The ad industry faces disruption from AI tools and a post-pandemic spending slump, but Wren sees AI as an opportunity to eliminate inefficiencies. He predicts AI will collapse the "messy middle" between advertisers and ad placement, making agencies more efficient. Analysts at Berenberg and Goldman Sachs see a buying opportunity in ad stocks, noting agencies are adapting rather than being replaced by AI.
Omnicom expects $900 million in cost synergies this year, including 4,000 job cuts and the closure of three agencies. About 55% of layoffs hit ex-Interpublic staff, with Wren instructing managers to pick the best talent regardless of origin. The merger has concentrated revenue, with the top 150 clients now accounting for 50% of sales, up from 350 clients before the deal.
Wren argues that scale remains critical in media buying, giving Omnicom leverage to secure better deals for clients. Publicis CEO Arthur Sadoun called Omnicom a "massive player," which Wren dismissed as a sign of nervousness. The integration of Interpublic's Acxiom data arm has improved consumer identity capabilities, a key battleground as cookie tracking collapses.
What to watch next: Whether Omnicom's stock rebounds as cost synergies materialize and AI-driven efficiencies boost margins, and how Publicis and WPP respond to the new competitive landscape.
Key Takeaways
- Omnicom's stock has dropped 20% since the Interpublic merger was announced, despite strong client retention and new business wins.
- Wren predicts AI will collapse the 'messy middle' of advertising, making agencies more efficient rather than obsolete.
- The merger is on track to deliver $900 million in cost synergies this year, with 4,000 job cuts already underway.
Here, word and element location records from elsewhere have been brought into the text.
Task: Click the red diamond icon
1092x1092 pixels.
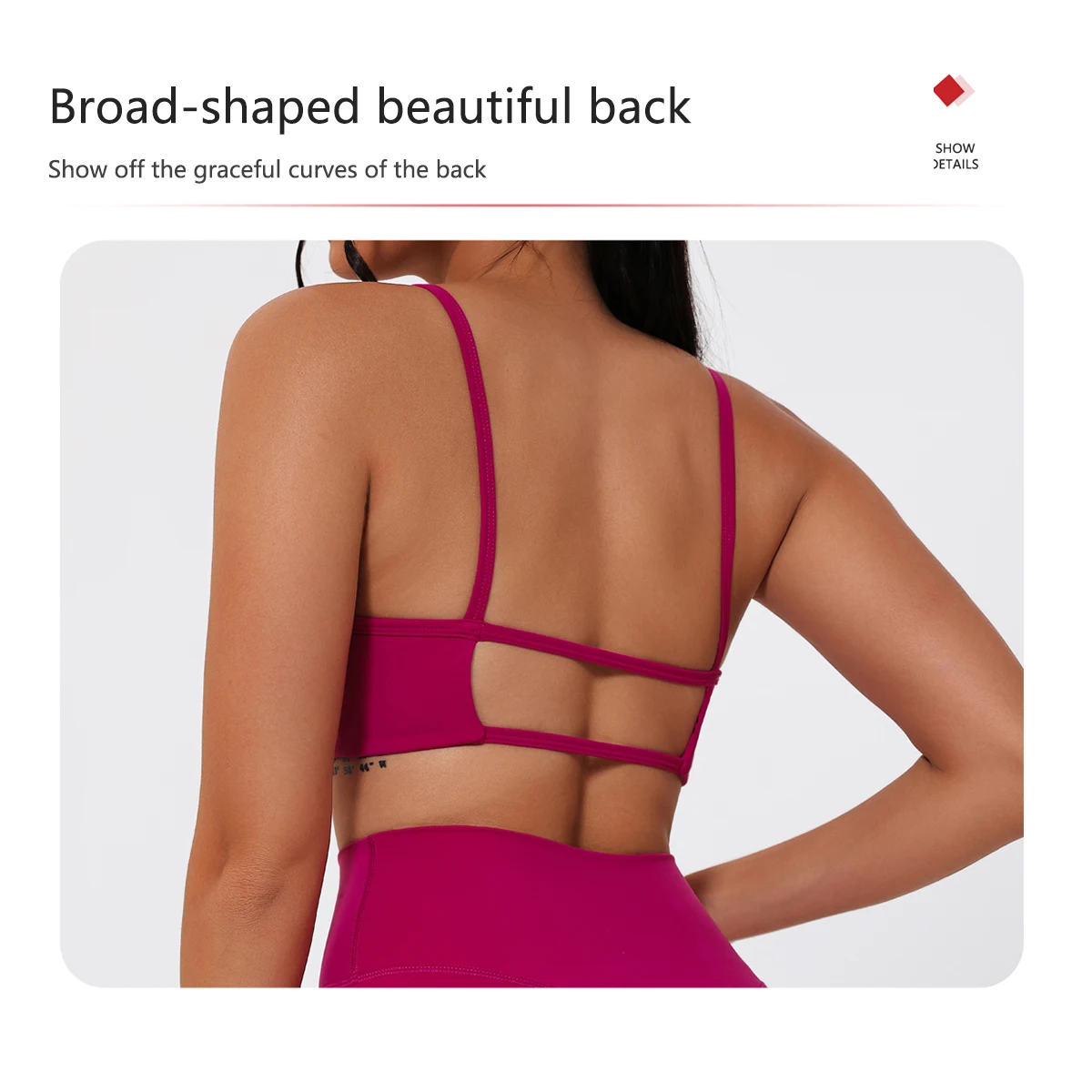Action: pyautogui.click(x=949, y=90)
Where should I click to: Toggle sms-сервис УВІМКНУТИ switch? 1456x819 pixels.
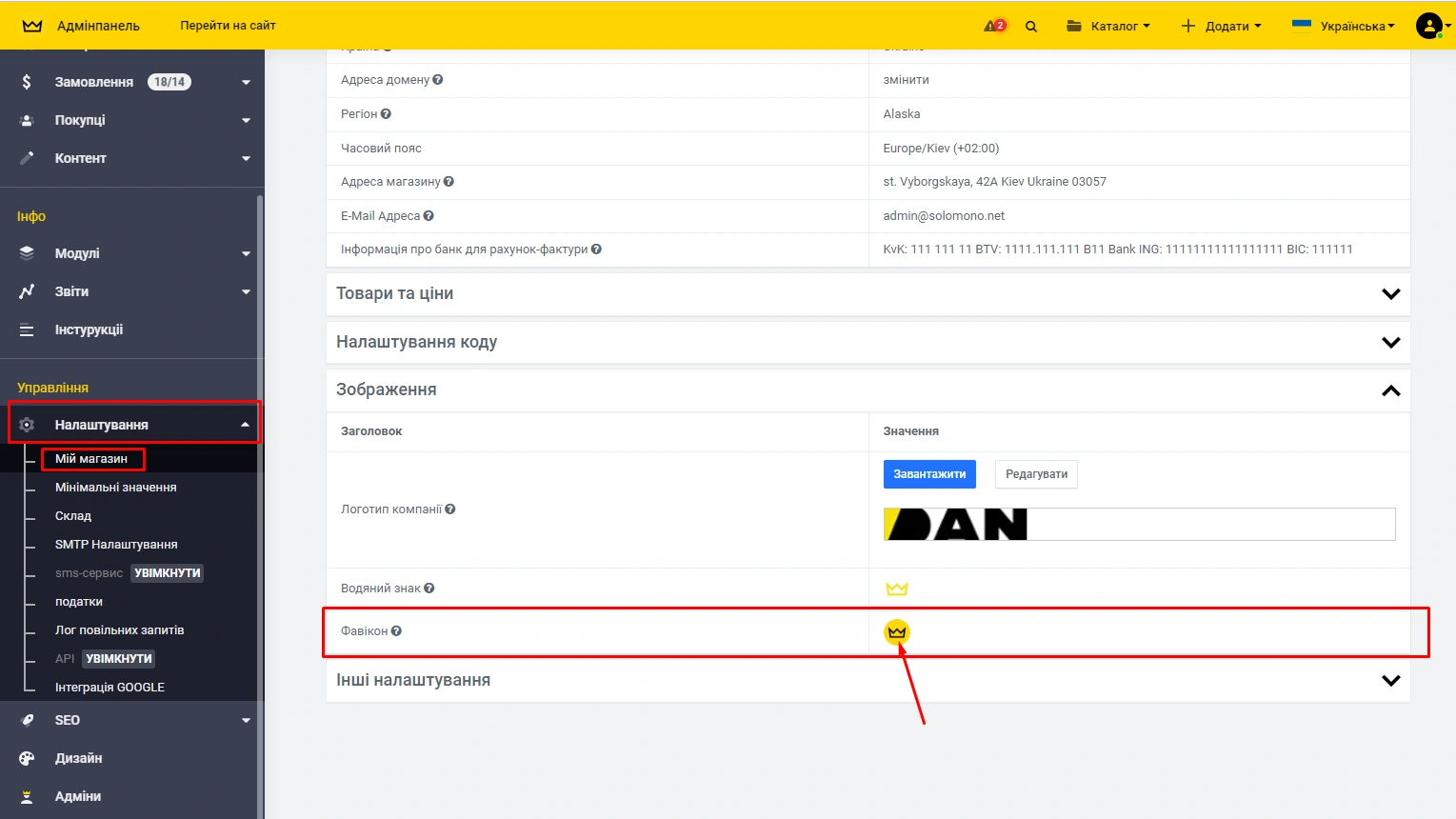168,573
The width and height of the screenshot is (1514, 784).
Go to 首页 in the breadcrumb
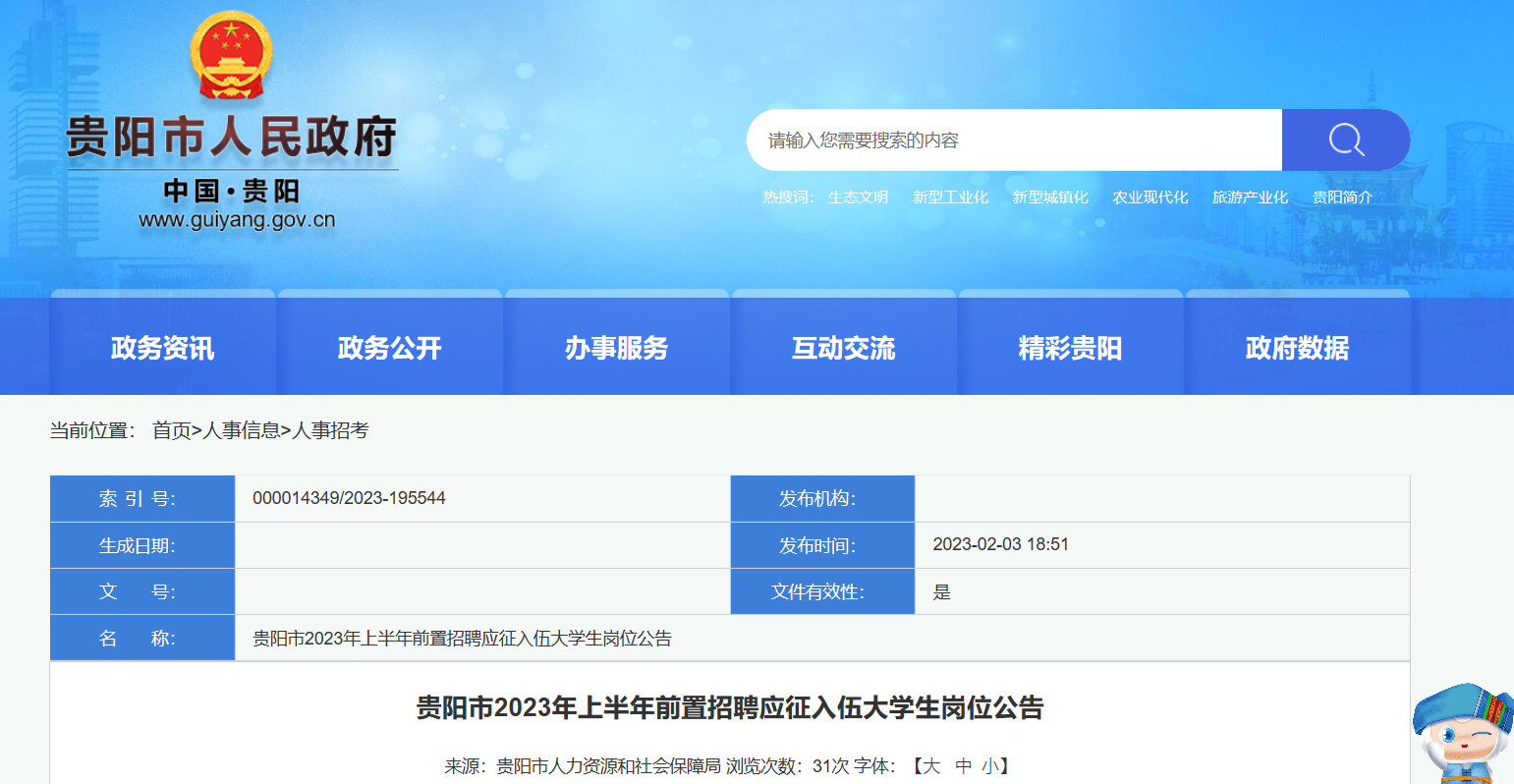point(172,430)
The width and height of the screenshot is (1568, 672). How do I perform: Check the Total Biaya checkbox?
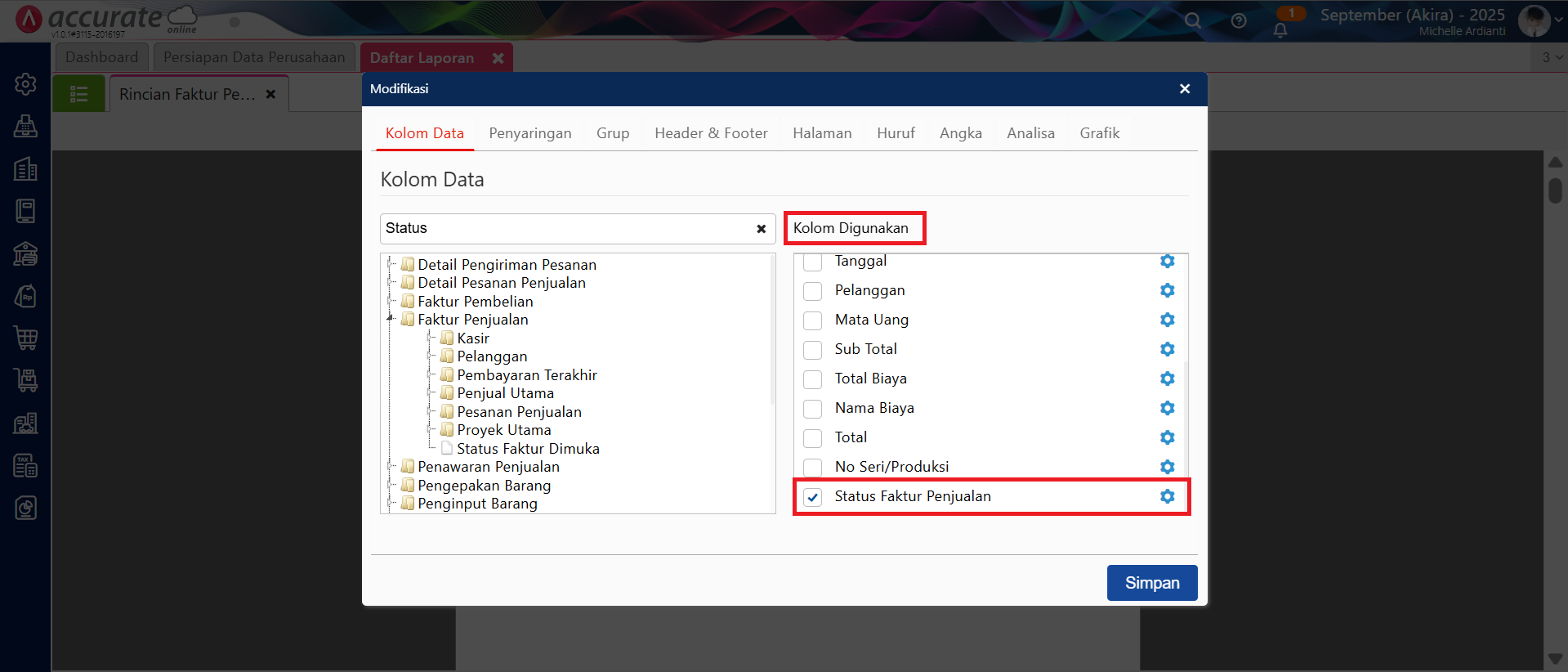click(x=812, y=379)
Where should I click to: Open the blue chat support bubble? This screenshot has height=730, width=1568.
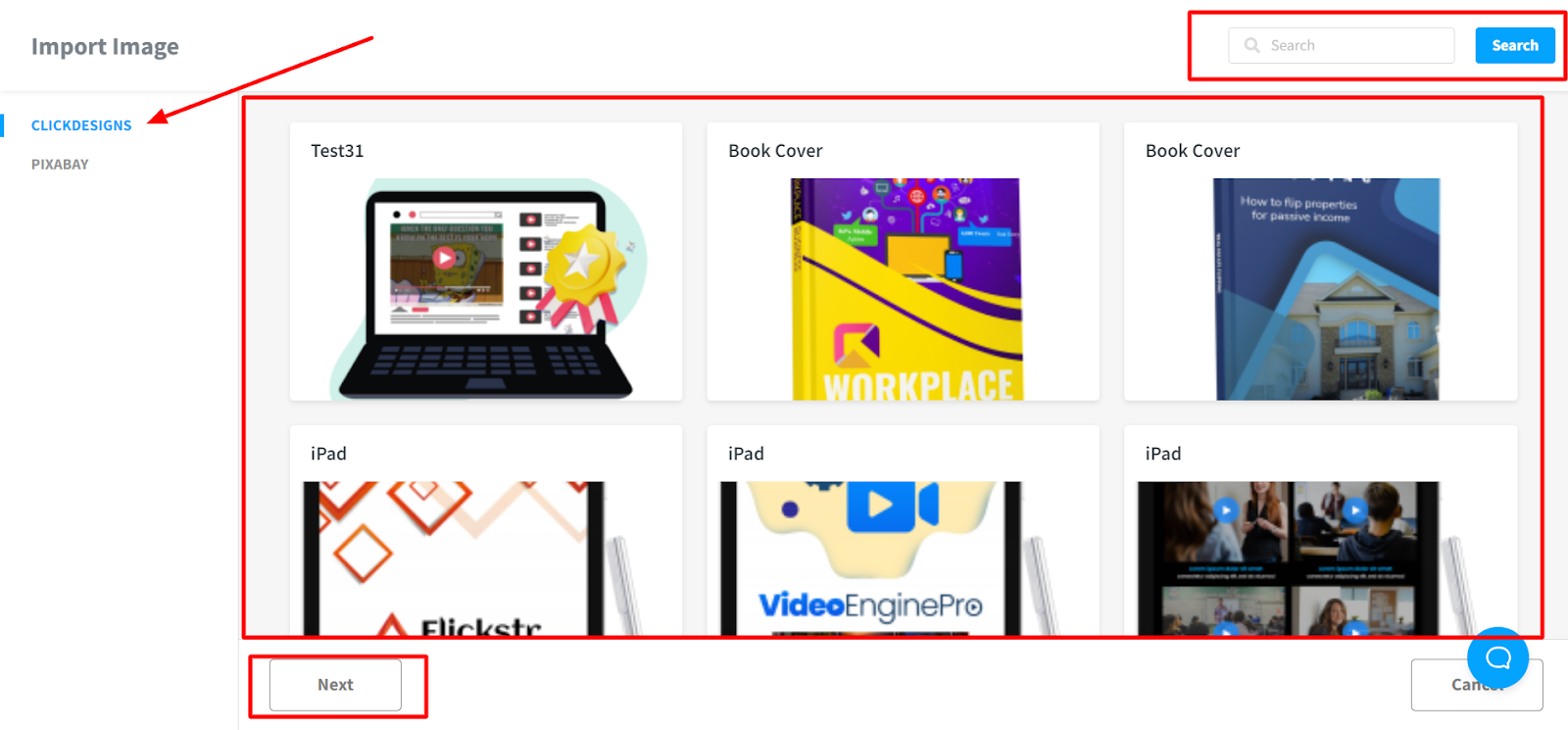coord(1497,657)
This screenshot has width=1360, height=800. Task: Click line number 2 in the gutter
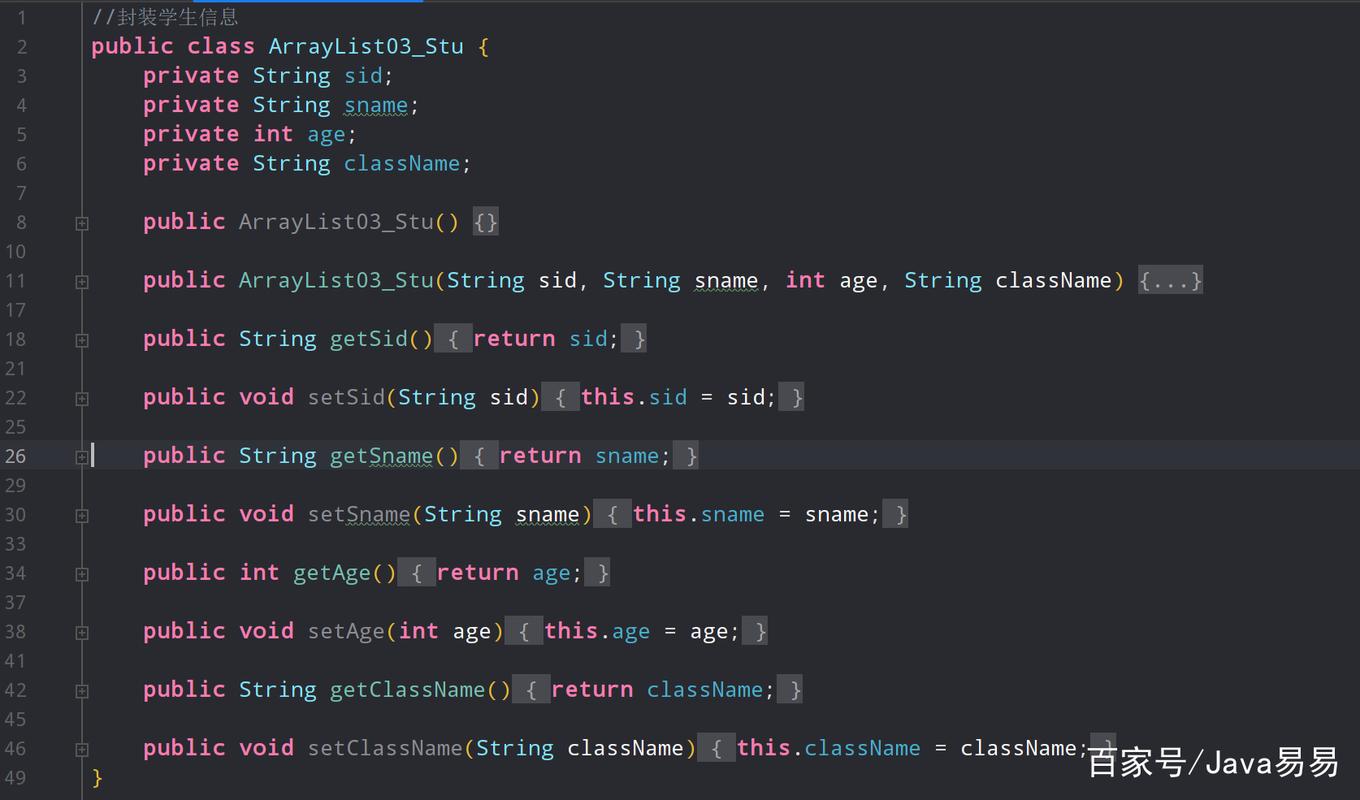tap(22, 47)
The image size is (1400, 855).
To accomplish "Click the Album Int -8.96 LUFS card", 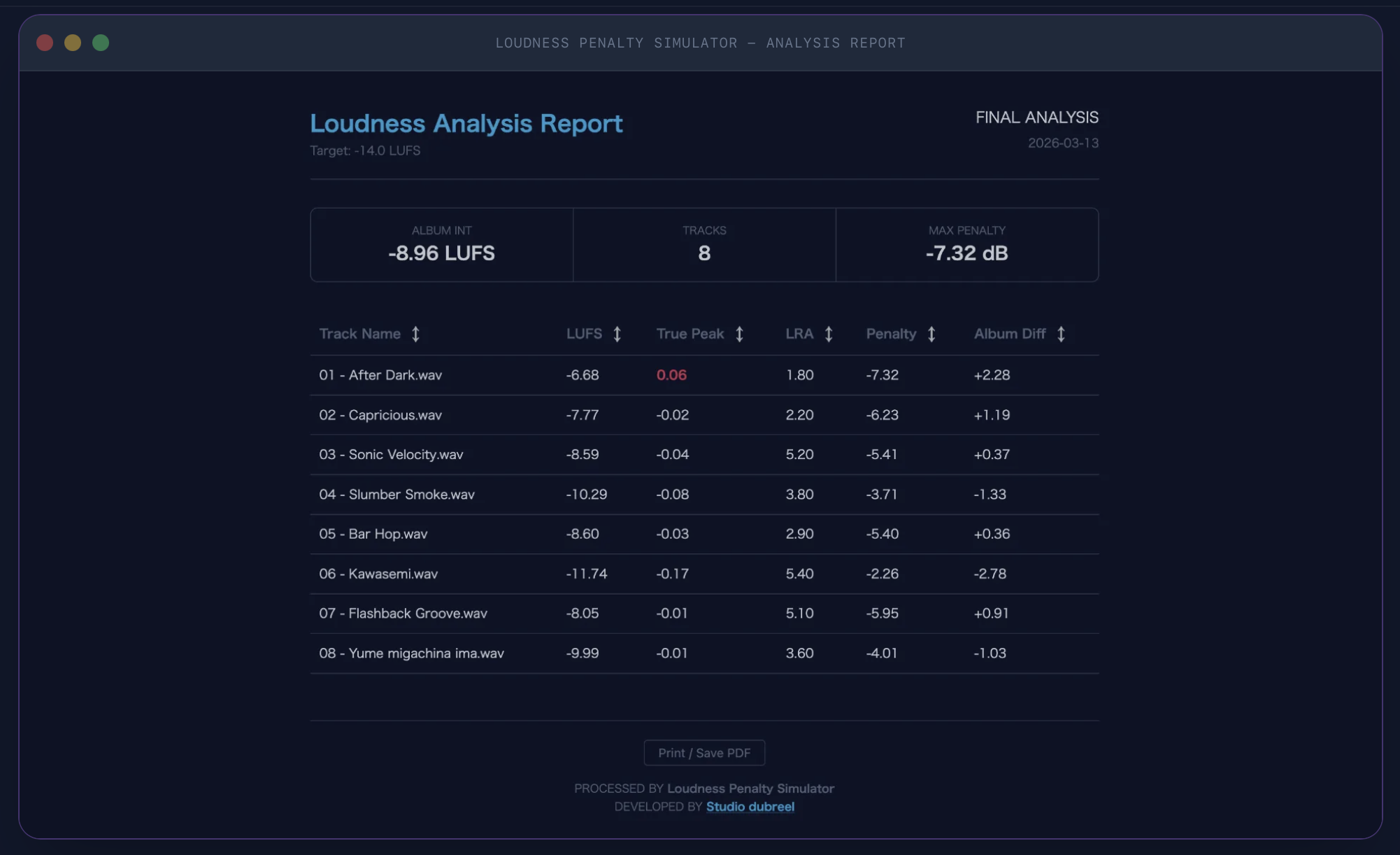I will tap(441, 245).
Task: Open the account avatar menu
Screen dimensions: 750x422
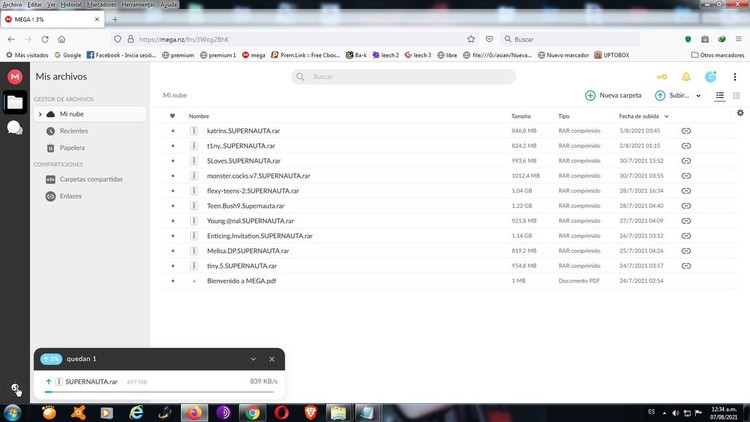Action: pyautogui.click(x=711, y=77)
- Scale in media buying remains a key advantage, with Omnicom's top 150 clients now generating half of its revenue.
Insights & Analysis
- The Omnicom-Interpublic merger signals a consolidation trend in advertising, as agencies bulk up to compete with tech giants like Meta and Google that offer self-serve ad tools.
- AI disruption may paradoxically strengthen large agencies by automating routine tasks, allowing them to focus on high-value strategy and data integration—areas where scale and client trust matter most.